Your task is to copy every record exactly.

Information given START

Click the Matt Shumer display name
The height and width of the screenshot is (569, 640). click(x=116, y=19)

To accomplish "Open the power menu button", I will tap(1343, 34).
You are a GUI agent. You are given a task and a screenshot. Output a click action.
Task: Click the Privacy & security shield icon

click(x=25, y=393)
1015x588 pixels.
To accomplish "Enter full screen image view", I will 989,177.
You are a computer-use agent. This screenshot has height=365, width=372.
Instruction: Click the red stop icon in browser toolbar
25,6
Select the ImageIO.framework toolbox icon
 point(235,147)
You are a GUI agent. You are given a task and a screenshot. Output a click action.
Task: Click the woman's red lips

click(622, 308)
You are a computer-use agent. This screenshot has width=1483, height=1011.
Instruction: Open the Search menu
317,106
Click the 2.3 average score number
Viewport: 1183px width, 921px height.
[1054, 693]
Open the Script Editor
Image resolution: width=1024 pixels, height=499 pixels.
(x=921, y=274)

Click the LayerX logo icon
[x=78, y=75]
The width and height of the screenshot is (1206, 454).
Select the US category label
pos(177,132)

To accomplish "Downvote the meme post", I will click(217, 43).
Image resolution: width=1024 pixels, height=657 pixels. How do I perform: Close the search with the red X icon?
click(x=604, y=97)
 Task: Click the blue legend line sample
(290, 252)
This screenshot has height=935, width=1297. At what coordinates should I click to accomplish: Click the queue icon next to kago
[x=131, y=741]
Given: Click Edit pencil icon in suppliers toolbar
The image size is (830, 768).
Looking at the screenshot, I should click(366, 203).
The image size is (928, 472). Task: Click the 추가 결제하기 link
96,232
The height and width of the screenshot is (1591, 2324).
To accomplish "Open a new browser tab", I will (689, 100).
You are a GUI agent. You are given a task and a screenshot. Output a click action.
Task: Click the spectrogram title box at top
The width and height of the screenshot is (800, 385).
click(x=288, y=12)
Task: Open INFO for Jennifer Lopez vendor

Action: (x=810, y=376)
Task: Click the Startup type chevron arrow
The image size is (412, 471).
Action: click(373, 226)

Information given END

• _Response box_
Click the Matt Shumer display name
The height and width of the screenshot is (569, 640). click(x=116, y=19)

To accomplish "Open the power menu button", I will tap(1343, 34).
You are a GUI agent. You are given a task and a screenshot. Output a click action.
Task: Click the Privacy & security shield icon

click(x=25, y=393)
1015x588 pixels.
To accomplish "Enter full screen image view", I will 989,177.
You are a computer-use agent. This screenshot has height=365, width=372.
Instruction: Click the red stop icon in browser toolbar
25,6
Select the ImageIO.framework toolbox icon
 point(235,147)
You are a GUI agent. You are given a task and a screenshot. Output a click action.
Task: Click the woman's red lips

click(622, 308)
You are a computer-use agent. This screenshot has width=1483, height=1011.
Instruction: Open the Search menu
317,106
Click the 2.3 average score number
Viewport: 1183px width, 921px height.
[1054, 693]
Open the Script Editor
Image resolution: width=1024 pixels, height=499 pixels.
(x=921, y=274)

Click the LayerX logo icon
[x=78, y=75]
The width and height of the screenshot is (1206, 454).
Select the US category label
pos(177,132)

To accomplish "Downvote the meme post", I will click(217, 43).
Image resolution: width=1024 pixels, height=657 pixels. How do I perform: Close the search with the red X icon?
click(x=604, y=97)
 Task: Click the blue legend line sample
(290, 252)
This screenshot has height=935, width=1297. At what coordinates should I click to accomplish: Click the queue icon next to kago
[x=131, y=741]
Given: Click Edit pencil icon in suppliers toolbar
The image size is (830, 768).
Looking at the screenshot, I should click(366, 203).
The image size is (928, 472). Task: Click the 추가 결제하기 link
96,232
The height and width of the screenshot is (1591, 2324).
To accomplish "Open a new browser tab", I will (689, 100).
You are a GUI agent. You are given a task and a screenshot. Output a click action.
Task: Click the spectrogram title box at top
The width and height of the screenshot is (800, 385).
click(x=288, y=12)
Task: Open INFO for Jennifer Lopez vendor

Action: (x=810, y=376)
Task: Click the Startup type chevron arrow
The image size is (412, 471).
Action: click(373, 226)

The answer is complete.